**What you should do:** In full and without deviation, reproduce the records that follow.

Dataset entries:
* * * * *
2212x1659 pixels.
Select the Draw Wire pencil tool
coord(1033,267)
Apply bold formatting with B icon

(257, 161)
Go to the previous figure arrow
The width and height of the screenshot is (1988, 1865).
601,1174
* * * * *
**Reply to the task:**
2212x1659 pixels.
Select the Draw Wire pencil tool
coord(1033,267)
Apply bold formatting with B icon

(257, 161)
Go to the previous figure arrow
The width and height of the screenshot is (1988, 1865).
601,1174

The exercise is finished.